Kenya, Turkana Region. A mass grave where catholic priests of the Saint Paul Mission have buried about a hundred victims of tribal fights for the control over grazing land and water supplies around the Todenyang village, along the borders between Kenya and Ethiopia. In this area Kenya’s Turkana tribe and Ethiopia’s Marille tribe fight on a daily basis. A notice on a cross that says “28 people”: it indicates the number of people that have been buried and that have died in the course of a single ferocious fight.
Kenya, Turkana Region, Lobei village. Loduung Elimlin, a 50 years old shepherd from the Turkana tribe, photographed with his machine-gun. He’s been involved in many fights with the neighbouring Pokot tribe for the control over the limited quantity of grazing land and water supplies. He’s been shot off twice; the first time on his hand (he’s lost two fingers), the second time on his arm.
Kenya, Nairobi. Rukia, 28 years old, pensive on the bed in her hut in the Kibera slum.Rukia has been living in Kibera since she emigrated from the Turkana region because of weather changes and drought. With the passing of the years, as droughts grew worse, the animal number halved, tribal fights increased, for the control over the rough grazing land along the borders between Kenya and Ethiopia. Fear for tribal fights, and drought led Rukia to immigrate to Nairobi.
Kenya, Nairobi. Rose and her two kids, in the hut where they live in Kibera. Rose, 34 years old. She is from the Amagoru village, in the Turkana province, one of the areas that suffered the most from the drought. She decided to immigrate to Nairobi with her husband and their six children after all her animals have died of hunger and thirst. A few months after she arrived in the Kibera slum, her husband left her by herself: he didn’t want to live in such a misery. Rose was left alone with six children to feed: the youngest of them is 2 years old, the oldest is 13. Rose only has occasional jobs and her kids often need to pick up metal bits in the Nairobi landfills, and sell them to help their mom.
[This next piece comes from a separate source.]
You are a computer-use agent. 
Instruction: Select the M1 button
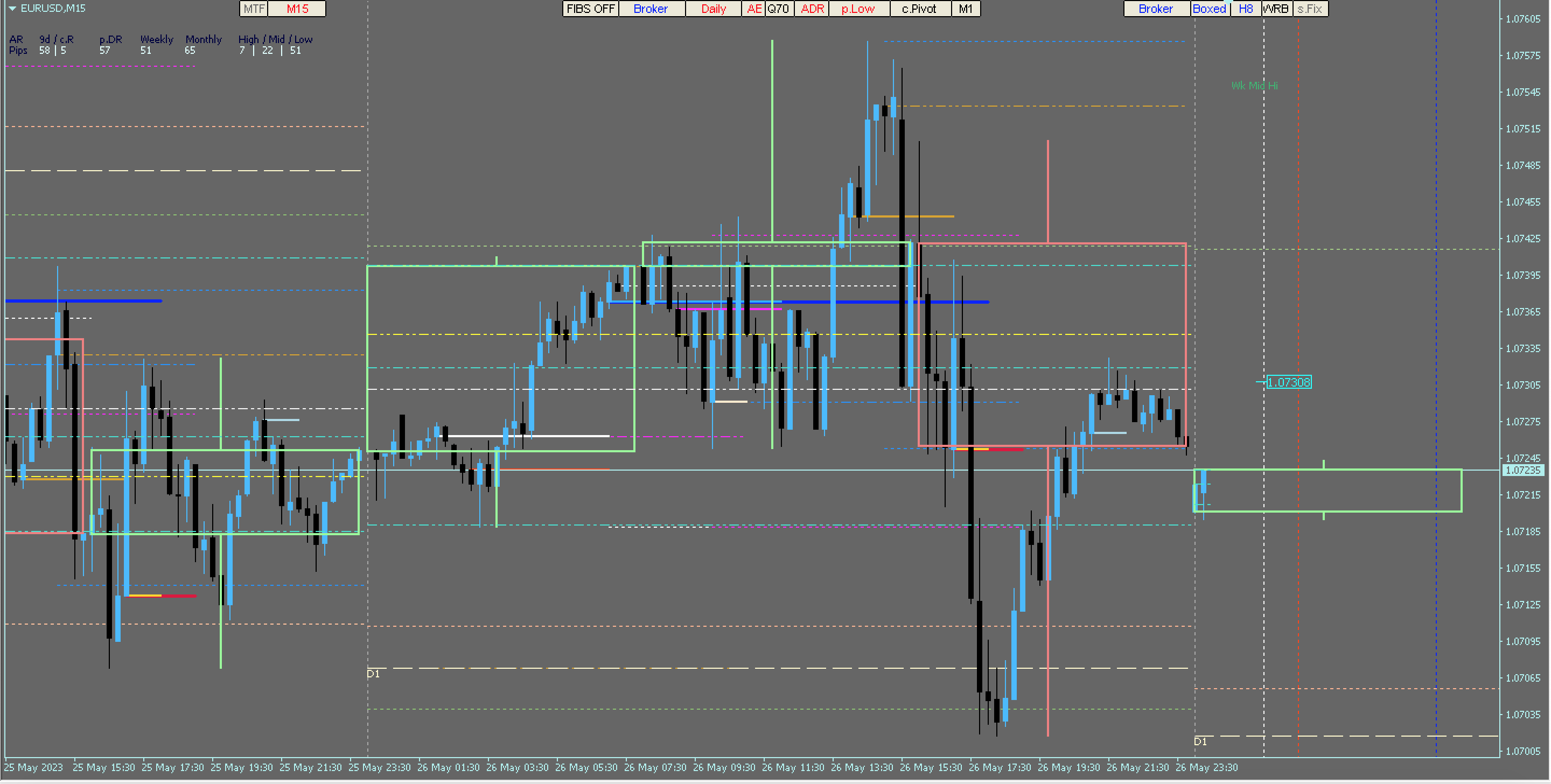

Kenya, Nairobi. A man sleeps lying on the floor. Mathare slum is in the background, with its distinctive smoke of burnt rubbish, which saturates the air day and night. Mathare is Nairobi’s second slum; 500,000 people live here, in an area where iron huts alternate with buildings with rooms that host tens of people.
Kenya, Turkana Region, Lobei village. The picture shows Edipo, 23 years old, from the Turkana tribe. Edipo has a serious deformity, which was caused by a night attack by the Pokot tribe to the Nakwapetet village, where about fifty people used to live. The Pokot fired and shot wildly; a lot of people died while Edipo was mangled.
Kenya, Turkana Region. A drained water well in a territory which is almost totally deserted, it is the only spring of drinking water for thousands of people. Fear for tribal fights for the control over the limited quantity of grazing land and water supplies, the drought and the lack of future perspectives led many people leaving the region and immigrate to the slums of Nairobi.
Kenya, Nairobi. A view of the slum of Kibera where many environmental migrants fleeing their lands because of climate changes and drought go to live. According to a study by UNHABITAT, about 74% of environmental migrants living in Nairobi arrived between 1991 and 2008, in conjunction with the embitterment of weather conditions, drought, and floods that constantly hit Kenya’s rural areas.
Kenya, Nairobi. Sharon pensive in her iron hut in Nairobi’s Kibera slum. The drought, which year after year halved her harvest of fruit and vegetables, has forced her to abandon her village. She immigrated to the city with her two kids where she settled in an iron hut in Kibera, the biggest slum in Nairobi, where about one million people live in inhuman hygienic conditions.